-- The records follows --

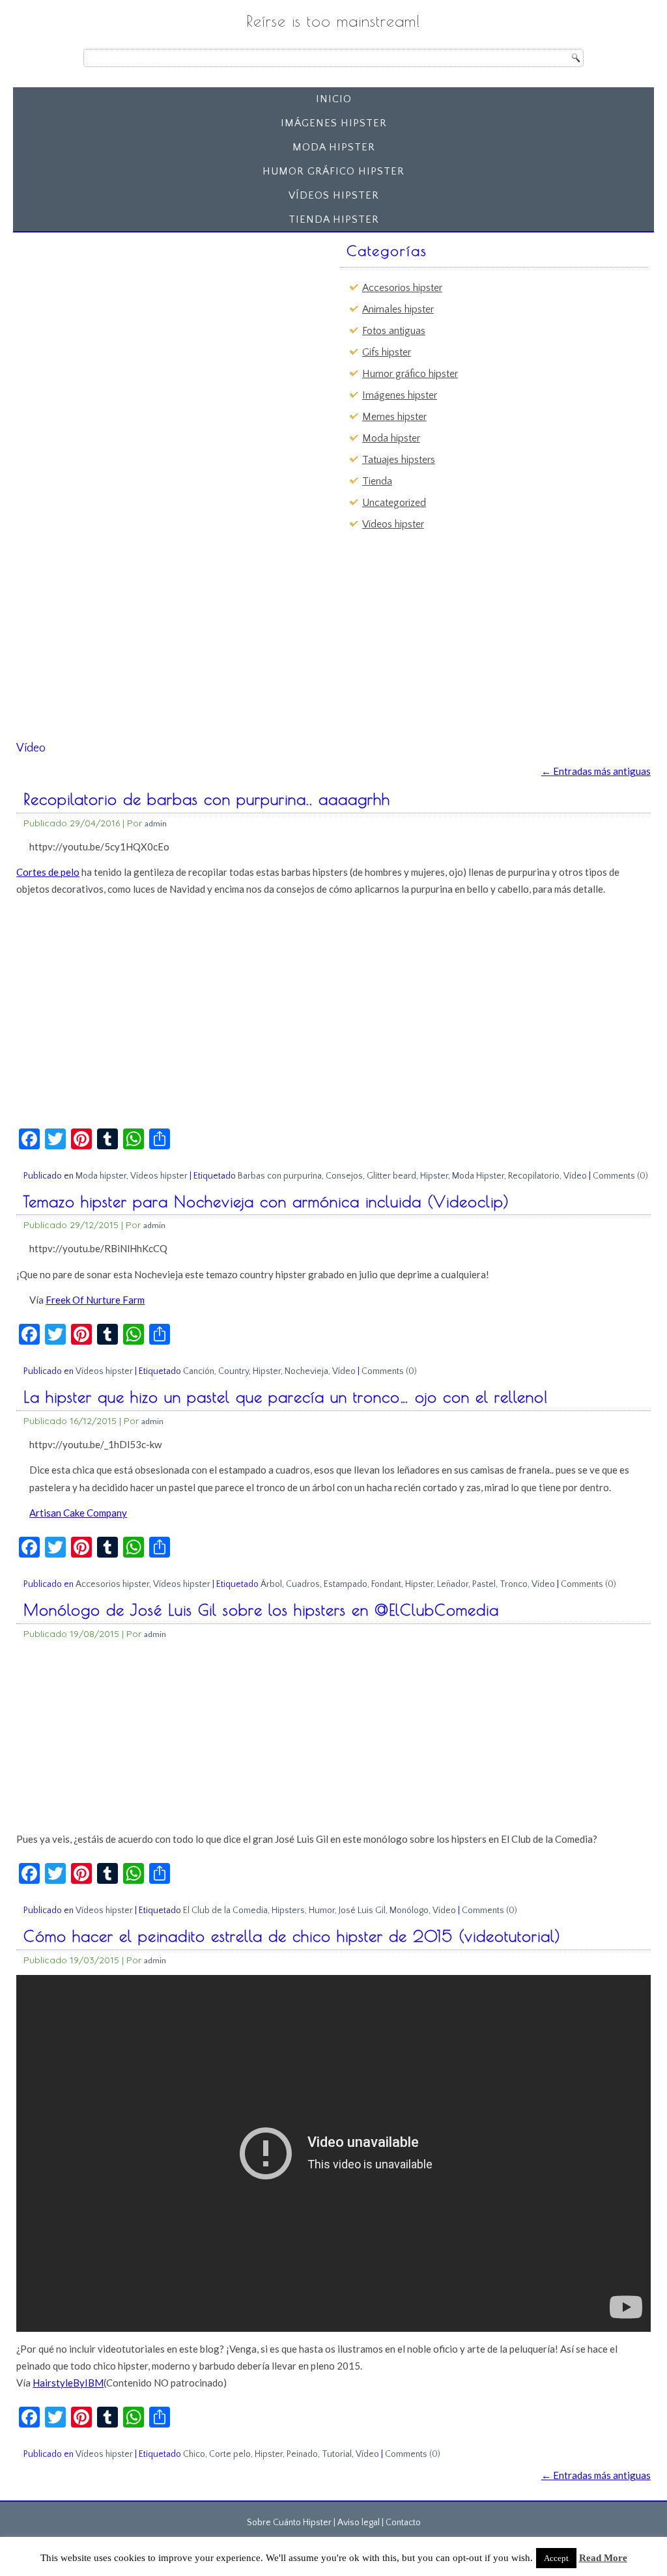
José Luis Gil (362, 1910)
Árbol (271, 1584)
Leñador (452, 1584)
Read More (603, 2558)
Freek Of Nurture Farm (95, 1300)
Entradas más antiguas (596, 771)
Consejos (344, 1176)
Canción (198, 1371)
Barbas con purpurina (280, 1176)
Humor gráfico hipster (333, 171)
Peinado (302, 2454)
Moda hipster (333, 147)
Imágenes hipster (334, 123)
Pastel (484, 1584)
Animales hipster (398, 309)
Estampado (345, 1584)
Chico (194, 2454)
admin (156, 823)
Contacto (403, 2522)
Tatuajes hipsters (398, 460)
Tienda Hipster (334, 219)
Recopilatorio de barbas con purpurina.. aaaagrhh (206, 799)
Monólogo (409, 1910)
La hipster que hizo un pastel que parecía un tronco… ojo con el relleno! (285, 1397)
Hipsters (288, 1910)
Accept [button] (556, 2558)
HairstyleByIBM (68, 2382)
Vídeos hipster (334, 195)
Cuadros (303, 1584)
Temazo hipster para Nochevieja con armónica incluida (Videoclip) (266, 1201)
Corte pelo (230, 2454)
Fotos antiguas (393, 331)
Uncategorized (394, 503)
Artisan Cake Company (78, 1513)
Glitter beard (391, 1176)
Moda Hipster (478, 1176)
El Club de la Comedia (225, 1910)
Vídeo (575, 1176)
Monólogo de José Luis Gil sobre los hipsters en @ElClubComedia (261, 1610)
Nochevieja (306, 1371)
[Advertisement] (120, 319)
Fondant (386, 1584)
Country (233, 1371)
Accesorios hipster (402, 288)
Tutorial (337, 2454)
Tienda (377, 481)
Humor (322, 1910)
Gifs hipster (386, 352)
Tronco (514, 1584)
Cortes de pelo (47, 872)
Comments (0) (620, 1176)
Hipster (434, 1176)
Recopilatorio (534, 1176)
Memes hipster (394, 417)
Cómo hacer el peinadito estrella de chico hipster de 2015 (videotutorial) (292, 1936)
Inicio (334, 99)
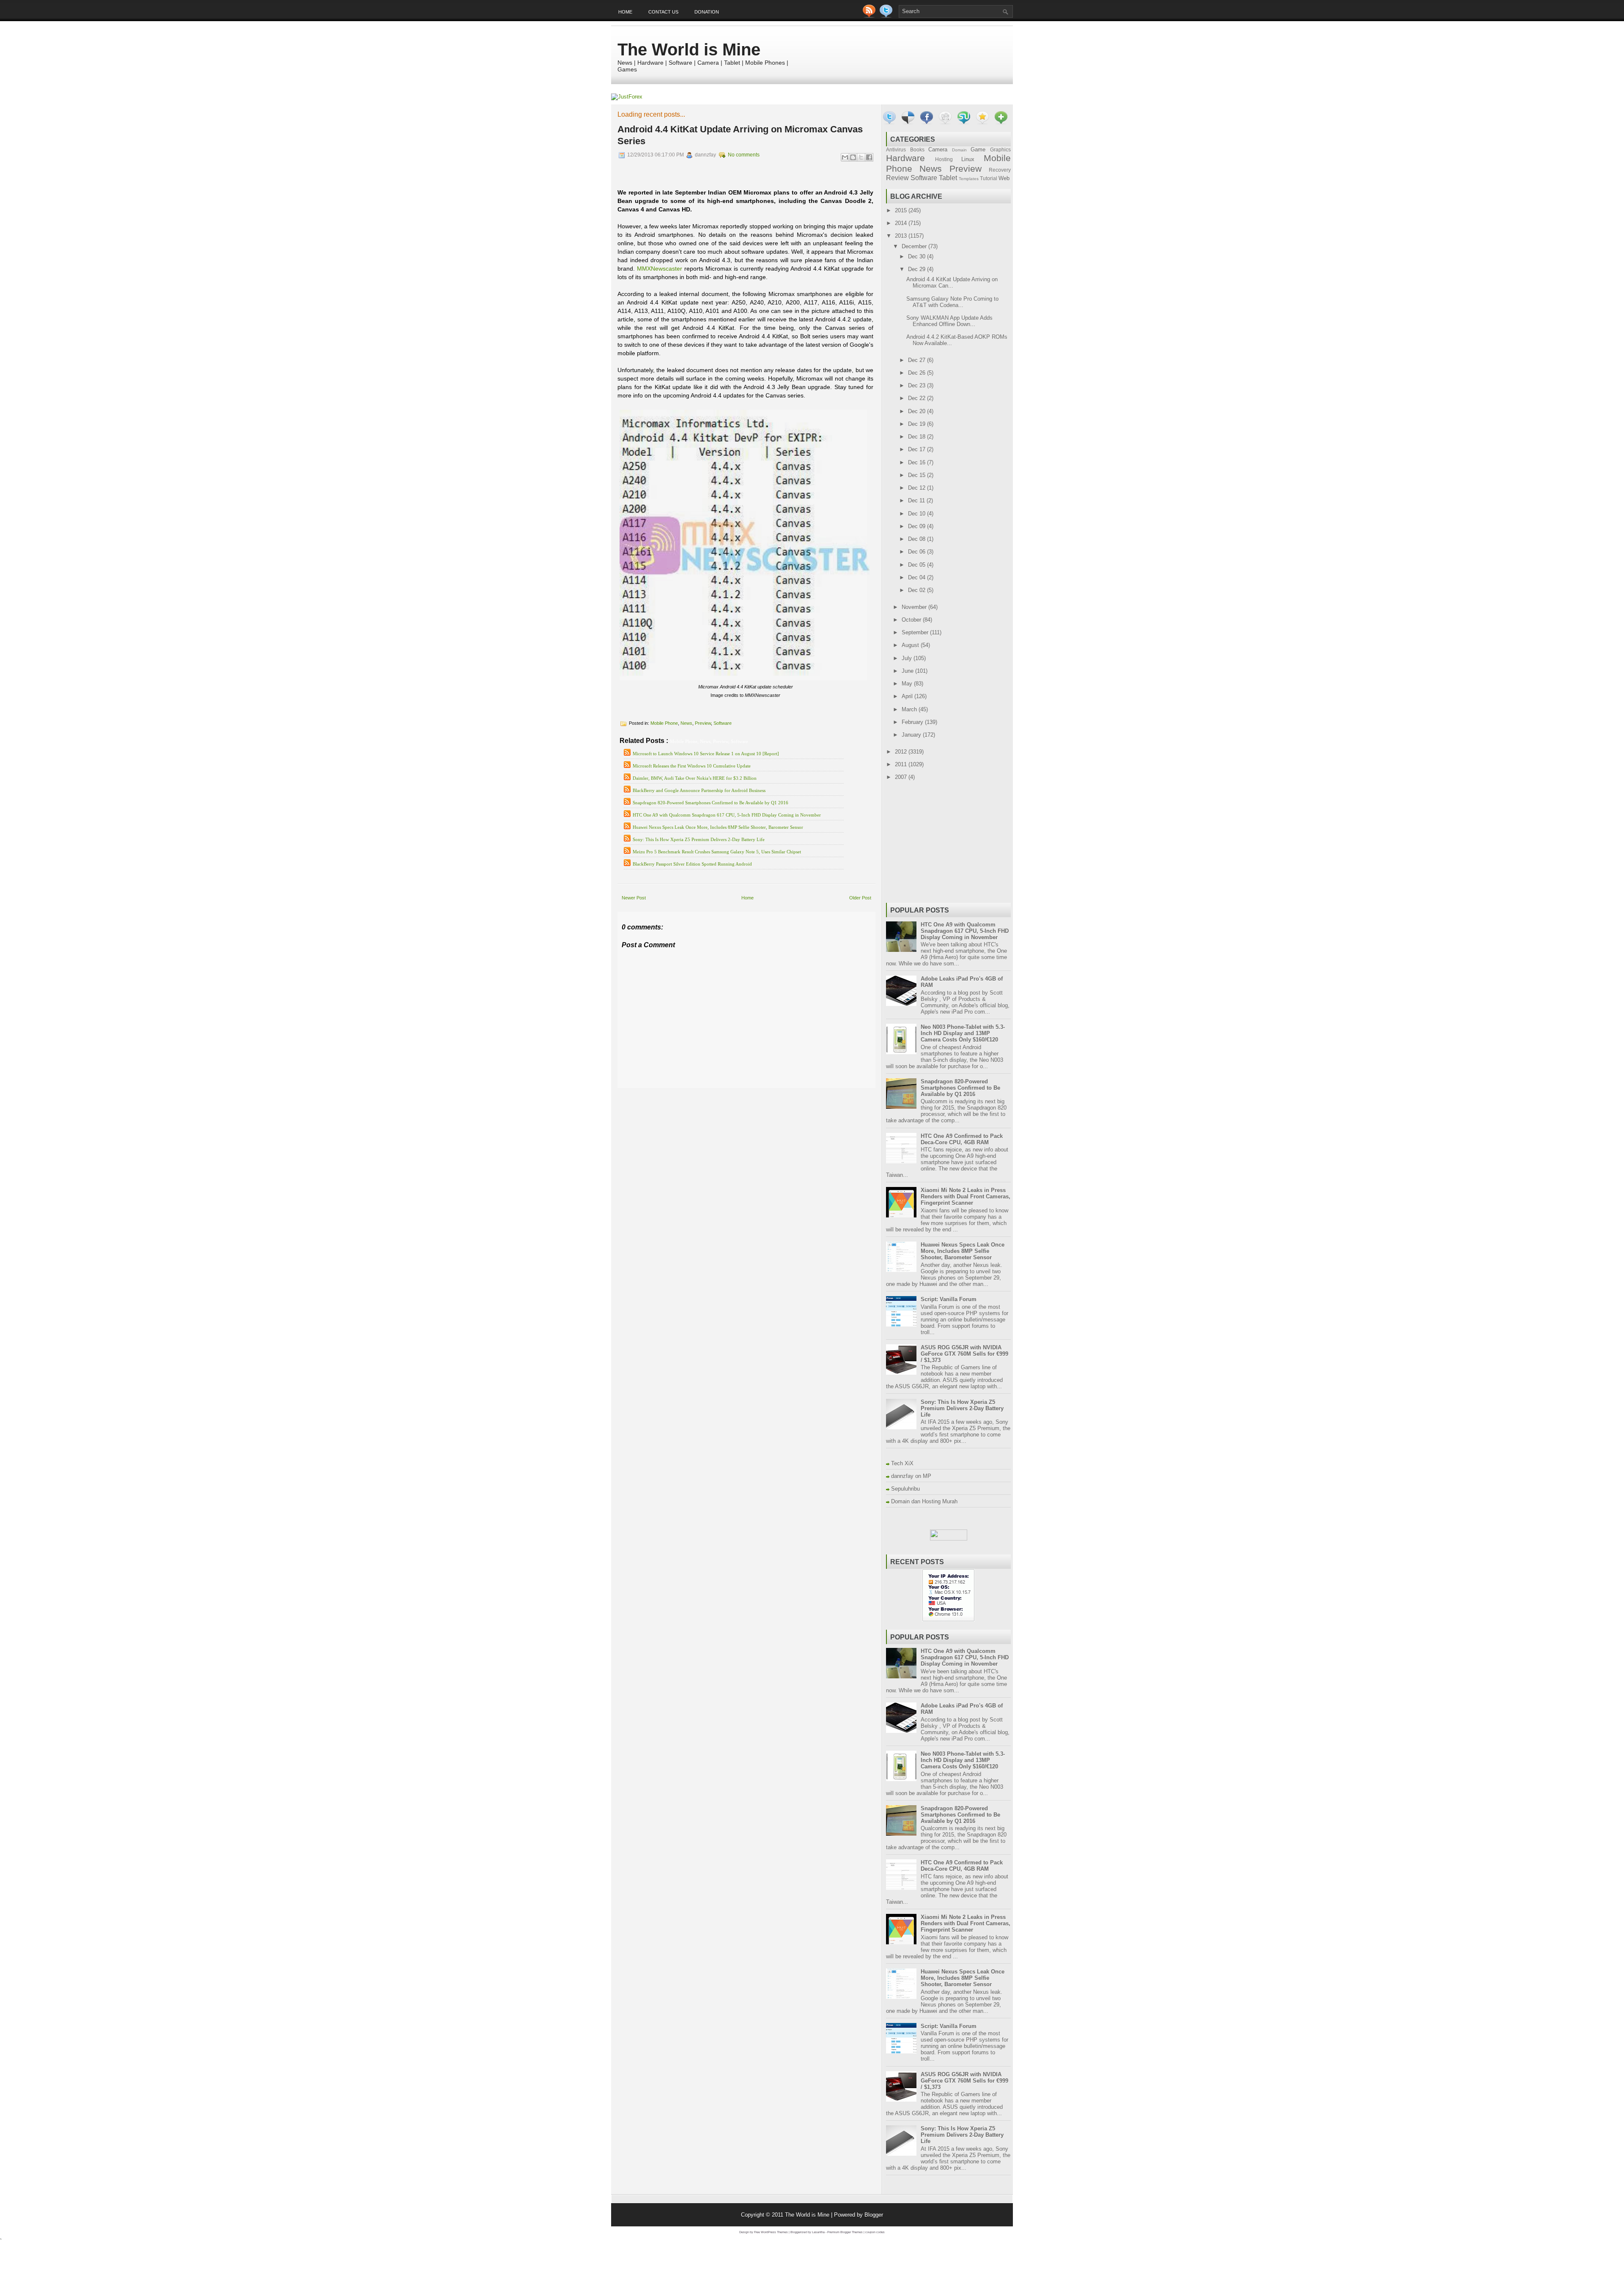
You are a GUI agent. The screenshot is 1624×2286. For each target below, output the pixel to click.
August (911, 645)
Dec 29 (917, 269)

-- The records concluded --

**Aim of the exercise**.
Above are the records. Copy the lines beginning at the one that has "Entradas más antiguas (596, 771)" and ending with the one that has "Tienda (377, 481)", unchanged.

**Result**.
Entradas más antiguas (596, 771)
Consejos (344, 1176)
Canción (198, 1371)
Barbas con purpurina (280, 1176)
Humor gráfico hipster (333, 171)
Peinado (302, 2454)
Moda hipster (333, 147)
Imágenes hipster (334, 123)
Pastel (484, 1584)
Animales hipster (398, 309)
Estampado (345, 1584)
Chico (194, 2454)
admin (156, 823)
Contacto (403, 2522)
Tatuajes hipsters (398, 460)
Tienda Hipster (334, 219)
Recopilatorio de barbas con purpurina.. aaaagrhh (206, 799)
Monólogo (409, 1910)
La hipster que hizo un pastel que parecía un tronco… ojo con el relleno! (285, 1397)
Hipsters (288, 1910)
Accept [button] (556, 2558)
HairstyleByIBM (68, 2382)
Vídeos hipster (334, 195)
Cuadros (303, 1584)
Temazo hipster para Nochevieja con armónica incluida (Videoclip) (266, 1201)
Corte pelo (230, 2454)
Fotos antiguas (393, 331)
Uncategorized (394, 503)
Artisan Cake Company (78, 1513)
Glitter beard (391, 1176)
Moda Hipster (478, 1176)
El Club de la Comedia (225, 1910)
Vídeo (575, 1176)
Monólogo de José Luis Gil sobre los hipsters en @ElClubComedia (261, 1610)
Nochevieja (306, 1371)
[Advertisement] (120, 319)
Fondant (386, 1584)
Country (233, 1371)
Accesorios hipster (402, 288)
Tutorial (337, 2454)
Tienda (377, 481)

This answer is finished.